▶ Task to complete: Please repeat, precisely as written, only the lines from the one containing "At what coordinates" through the last line of the records below, pictures omitted.

------------------------------------------------------------------------

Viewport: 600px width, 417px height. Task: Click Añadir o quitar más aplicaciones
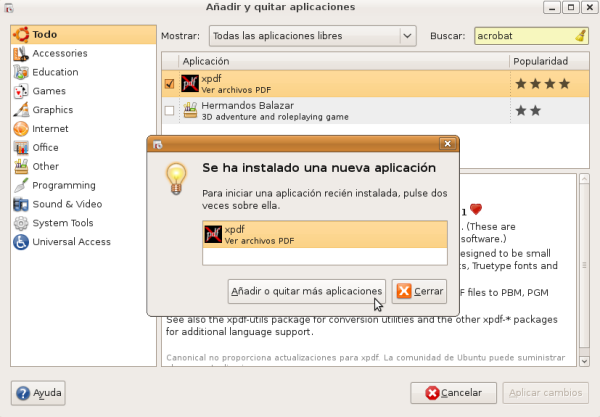306,291
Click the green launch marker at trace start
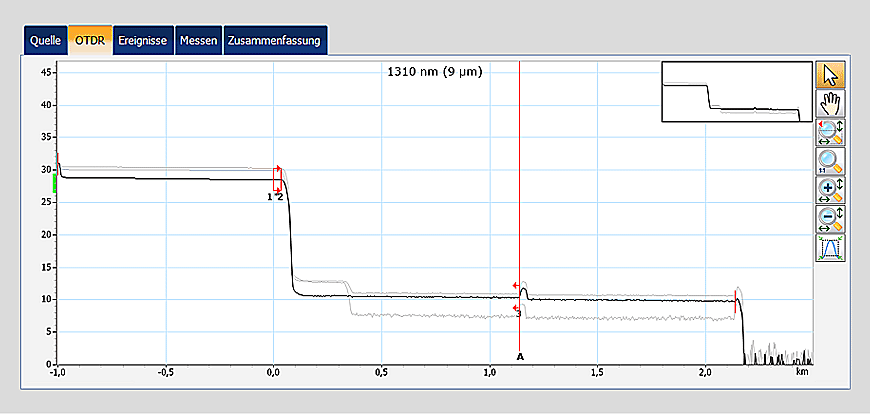The image size is (870, 414). (x=56, y=180)
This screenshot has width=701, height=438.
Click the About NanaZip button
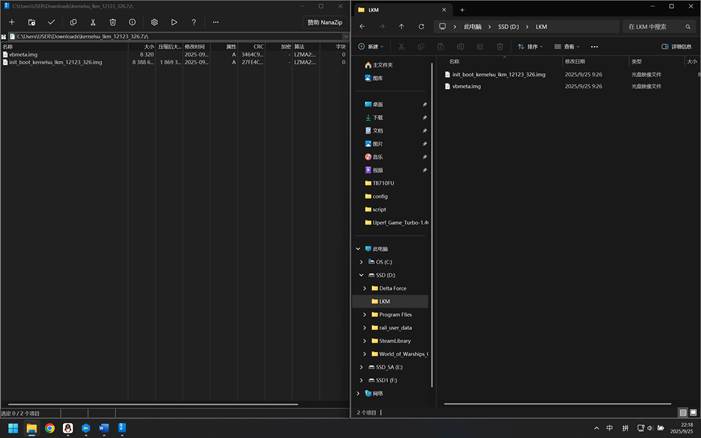[325, 22]

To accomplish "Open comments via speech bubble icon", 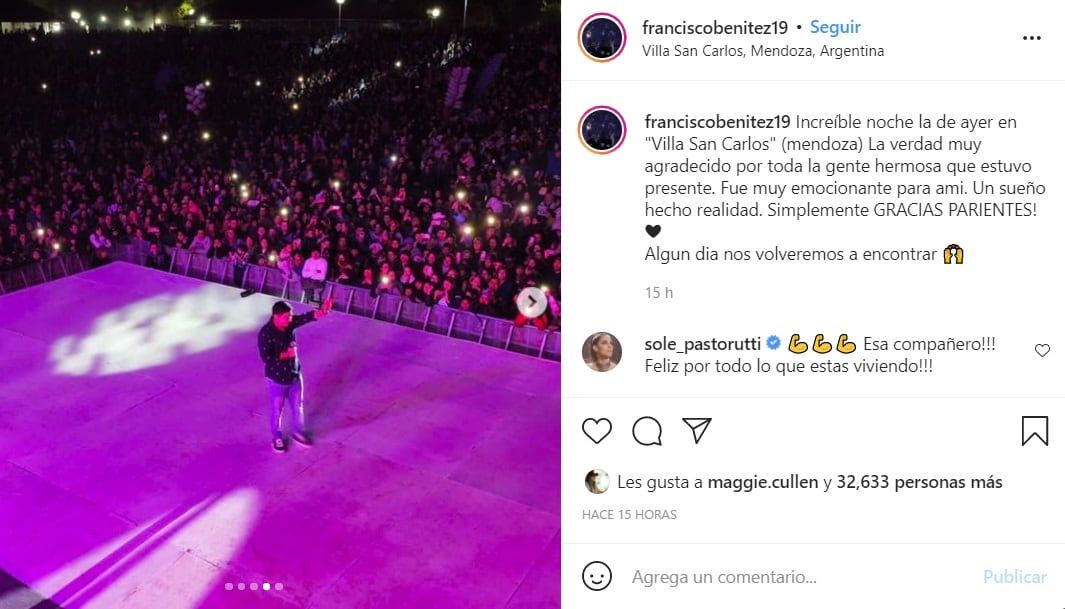I will click(647, 431).
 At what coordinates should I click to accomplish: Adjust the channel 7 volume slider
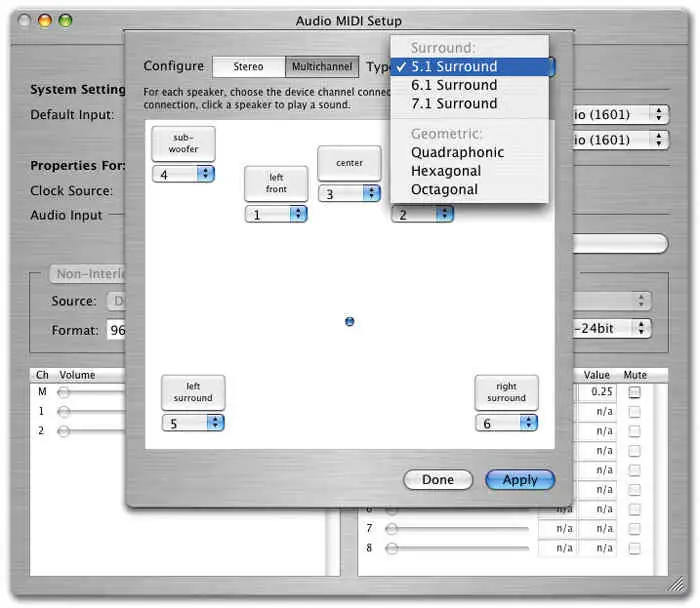click(x=392, y=528)
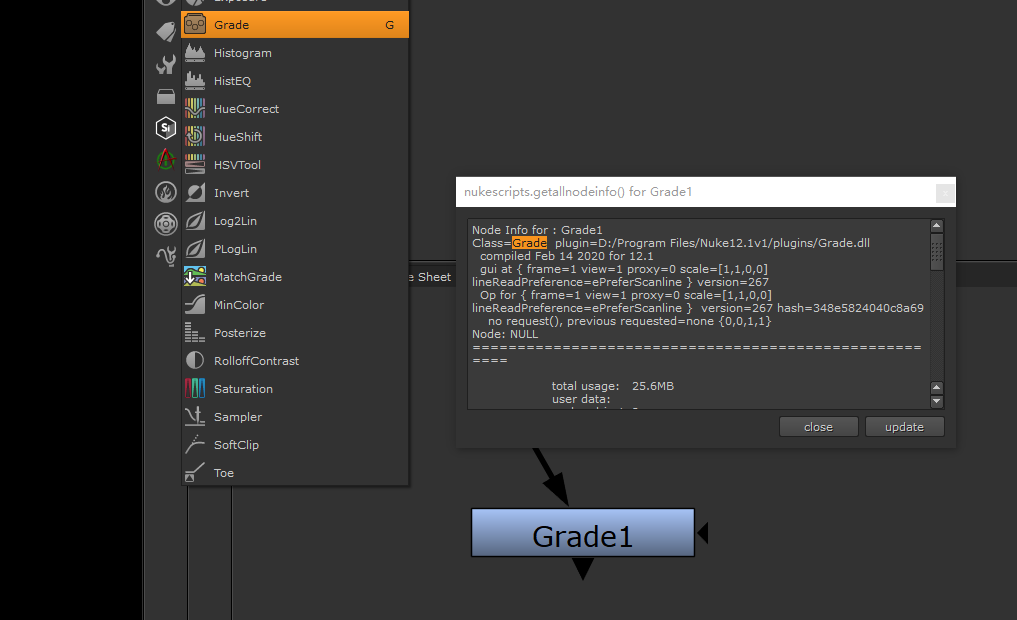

------------------------------------------------------------------------

▶ The answer:
 At what coordinates should I click to accomplish: Adjust the channel 7 volume slider
click(x=392, y=528)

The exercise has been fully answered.